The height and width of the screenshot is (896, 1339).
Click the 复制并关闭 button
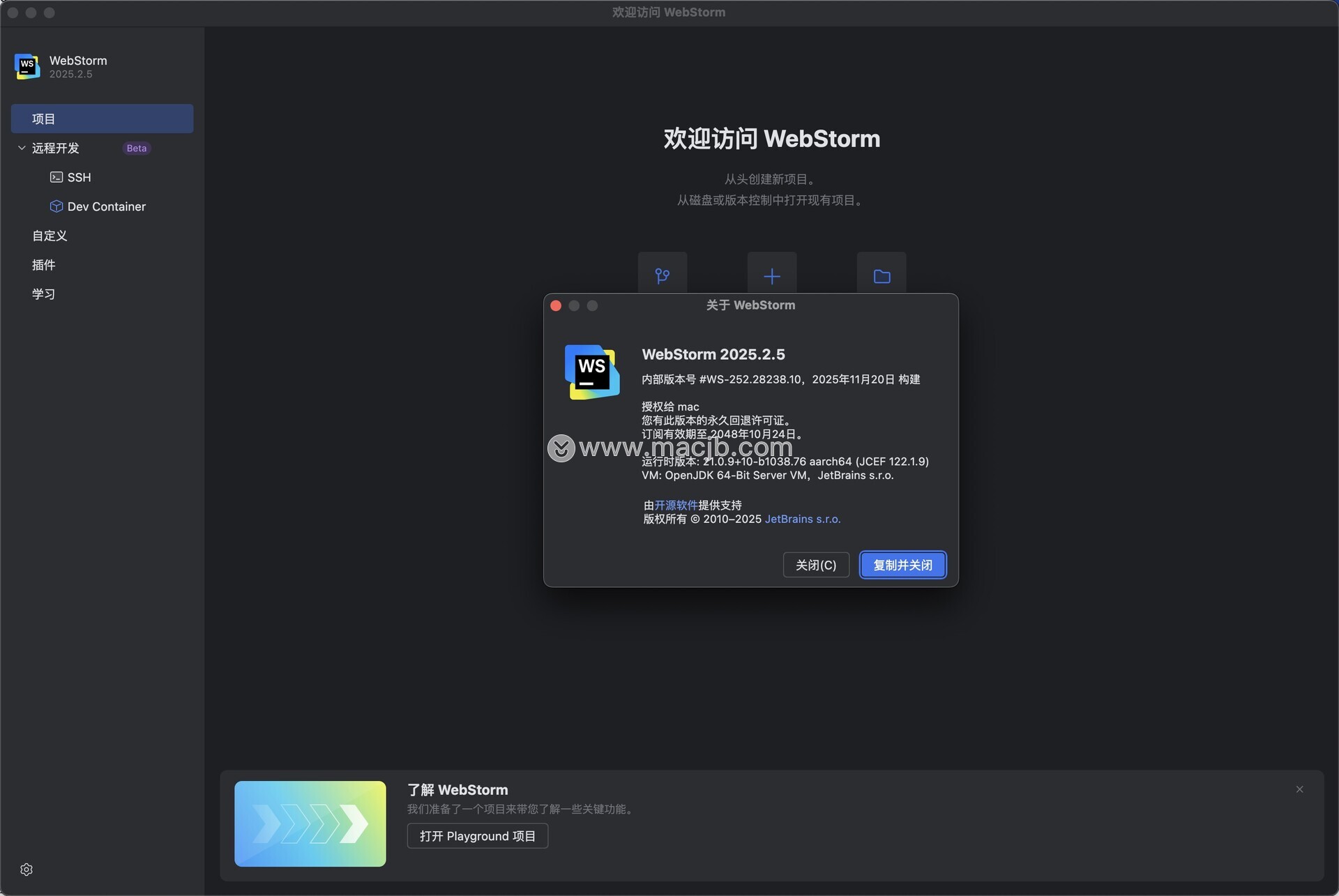(x=902, y=565)
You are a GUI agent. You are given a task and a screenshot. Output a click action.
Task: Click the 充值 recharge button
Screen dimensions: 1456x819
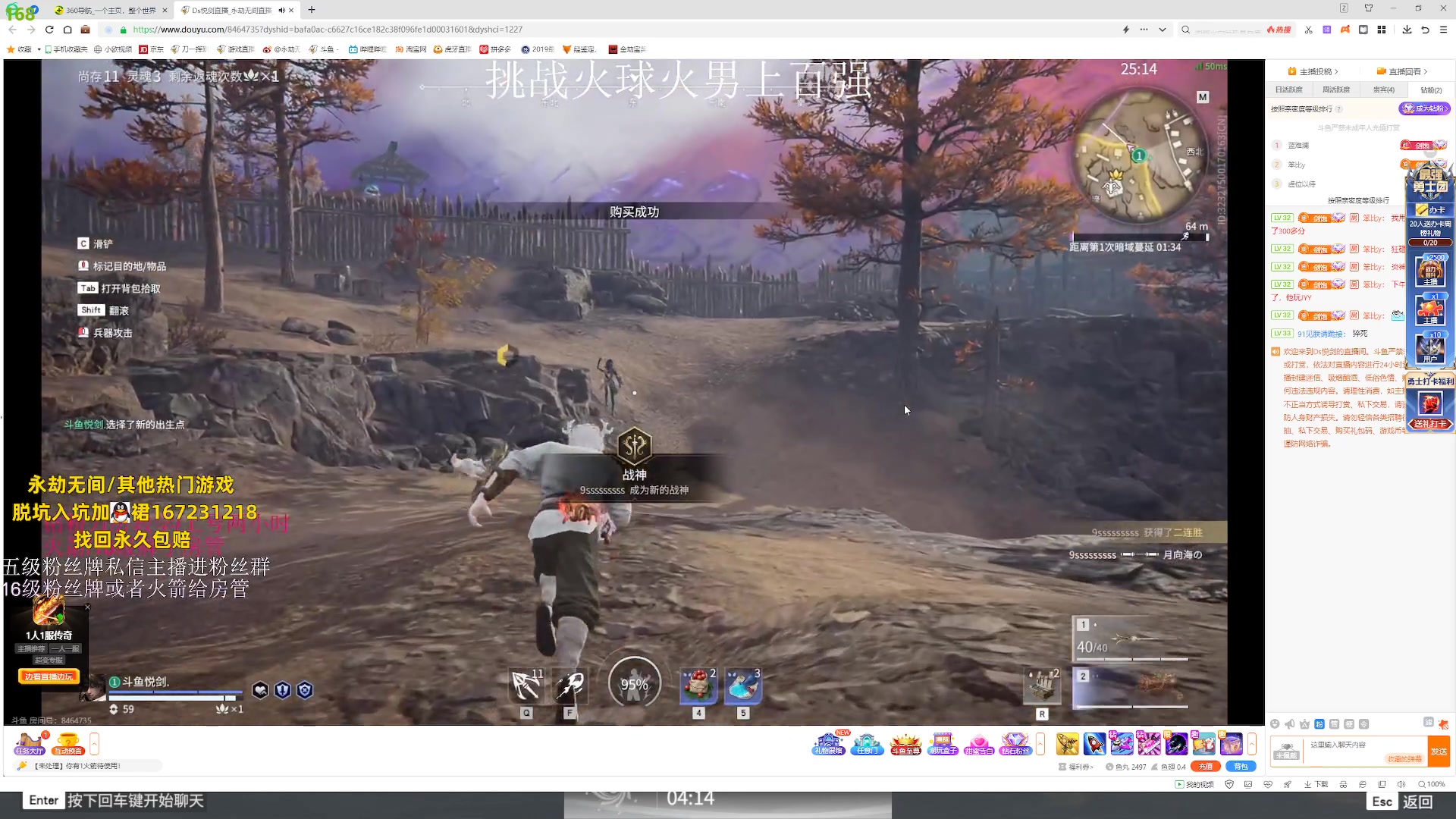coord(1205,767)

> _Exercise instructions_
Go through the listing above and retype it exactly, skipping every picture.

> _Answer to this problem_
The height and width of the screenshot is (896, 1339).
Click the 复制并关闭 button
(x=902, y=565)
You are a GUI agent. You are given a task and a screenshot. Output a click action.
Task: Click the 充值 recharge button
Screen dimensions: 1456x819
coord(1205,767)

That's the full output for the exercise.